* **WRITTEN EXERCISE**
Please print the lines of the items below word for word, starting at the line that contains "This screenshot has width=1920, height=362." and ending at the line that contains "the device toolbar". Leave the pictures out of your copy.

* **EXERCISE INPUTS**
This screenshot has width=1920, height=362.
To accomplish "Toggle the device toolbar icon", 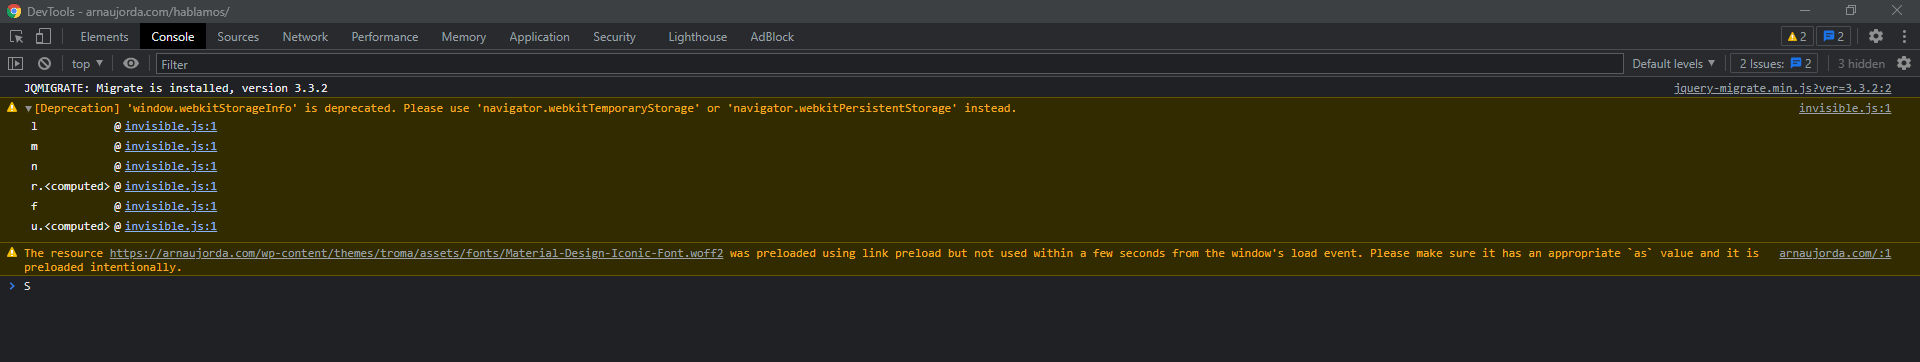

* * *

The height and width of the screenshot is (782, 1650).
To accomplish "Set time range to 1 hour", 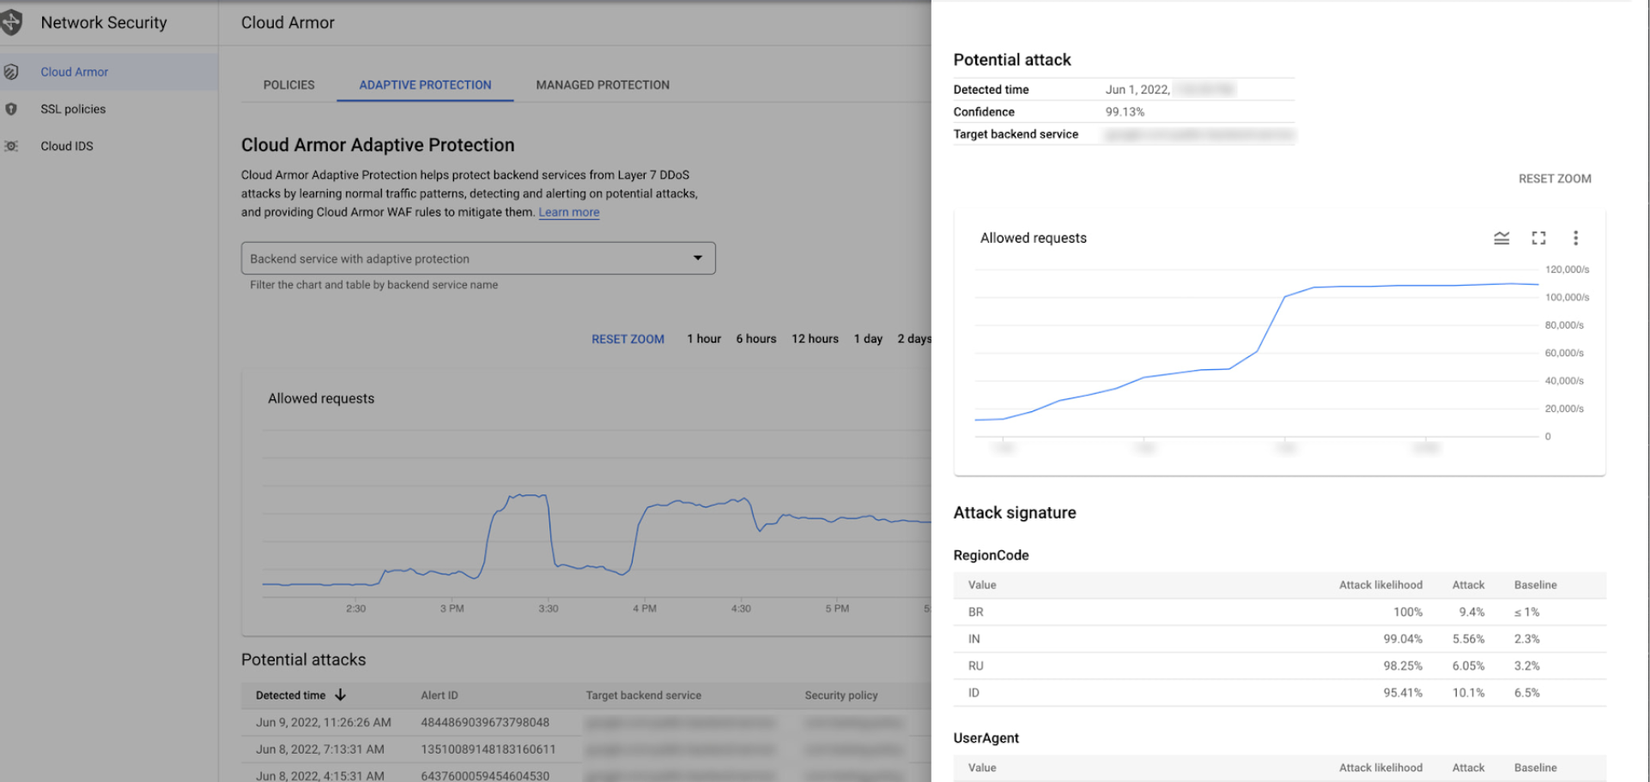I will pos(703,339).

--

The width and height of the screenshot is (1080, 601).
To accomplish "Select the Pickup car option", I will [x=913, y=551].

* **TASK SOLUTION**
This screenshot has width=1920, height=362.
To accomplish "Toggle the device toolbar icon", 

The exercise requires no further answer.